Down ballot a bit, the AG race leads to a job that’s an odd hybrid of prosecution and politics, with a little social engineering thrown in. And it’s exactly what Seiler wants to do, at an age when others might be winding down their legal work to prepare for dance parties for his granddaughters.

Oh, wait, he’s doing that AND the statewide campaign.

I’d expect Seiler to show great respect for Means, even as he works to secure his convention nomination. He worked with her on reservation issues, which was part of his job with the Justice Department. Seiler said Means was good for the process and the race.

“I think democracy works best when people are engaged, when people are involved and when people have a choice,” he said. “So I welcomed her to the race. And I welcome the robust discussion on experience and background that will follow.

Sam Parkinson, executive director of the South Dakota Democratic Party, welcomed Means into the AG race, too.

“We’ve got two very qualified and impressive attorney general candidates running for the office,” Parkinson said. “I think it’s good that Democrats have the competition, showing the multiple folks want to run and get out and show that Democrat name.
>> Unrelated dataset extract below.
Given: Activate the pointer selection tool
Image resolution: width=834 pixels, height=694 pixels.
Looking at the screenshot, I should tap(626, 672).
I’m sure people think one candidate is more qualified than the other, but I’m happy to have both in the race.”

If Seiler manages to win at the convention, he’ll then face one of three Republican AG candidates — John Fitzgerald, Lance Russell or Jason Ravnsborg — who should have an entertaining little ring war at the state Republican Party convention the weekend after next in Pierre.
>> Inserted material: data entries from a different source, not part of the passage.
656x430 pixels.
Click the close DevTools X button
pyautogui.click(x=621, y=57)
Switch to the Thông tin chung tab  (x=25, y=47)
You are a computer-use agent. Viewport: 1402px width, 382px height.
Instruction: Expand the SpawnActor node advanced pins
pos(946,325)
That race, too, will focus on experience in the courtroom, where Lawrence County State’s Attorney John Fitzgerald is the clear winner with 254 jury trials throughout his 38-year career as a prosecutor. Neither Russell nor Ravsborg can come close to matching that, although Russell served eight years as Fall River County and Oglala Lakota County states attorney and also has 10 years of experience in the South Dakota Legislature. Ravsborg has military service, including war-zone duty overseas, to his law practice in Yankton and very limited work as a part-time deputy state’s attorney in Union County.

But the delegate count at the convention will matter more than the years of experience and number of criminal trials. Ravsborg and Russell seemed to take the early lead in working the system and lining up delegates, although Fitzgerald has been hustling to catch up.
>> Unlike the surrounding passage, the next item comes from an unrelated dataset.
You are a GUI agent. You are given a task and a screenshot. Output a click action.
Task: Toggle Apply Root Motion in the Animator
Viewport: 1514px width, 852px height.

Russell recently won the GOP primary for the District 30 state Senate seat he now holds. So he will have to decide prior to the AG nominating process at the convention whether to withdraw as a candidate for the Senate seat. He thinks he’ll have a pretty good idea by that point whether he would have the delegates to win the AG nomination.

Old hands at the GOP state convention expect spirited discussing on the AG choice, and possibly a late drive home from Pierre after the convention closes.

The Republican AG candidate will be favored, but not necessarily to an overwhelming degree, in the general election in November.  That will be something new in AG races in South Dakota, dominated as they have been by Republicans.

There have only been three Democratic attorneys general in state history. The last, Kermit Sande, was elected for a single two-year term in 1972. That same year state voters amended the constitution to allow the governor and other constitutional officers to serve four-year terms.

In 1974, Kermit Sande was blown out in the AG race by Republican Bill Janklow, and Republicans have dominated the office ever since. Sooner or later, you'd think, that GOP stranglehold on the office -- which in theory is about law and order more than it is about politics -- seems likely to end.

Seiler thinks this is the year. And while the AG’s office has proven to be a stepping stone to the governor’s chair for a number of South Dakotans, Bill Janklow probably most notably among them, Seiler says that’s not in the cards for him.

“While they say you can never say never, I can assure you I have no intention of running for governor, and I think that’s a good thing,” he said. “I don’t want my clients, the people of South Dakota, to have to worry about that.”

He doesn’t want to worry about it, either. He has enough on his schedule right now, including sharing those jitterbug steps.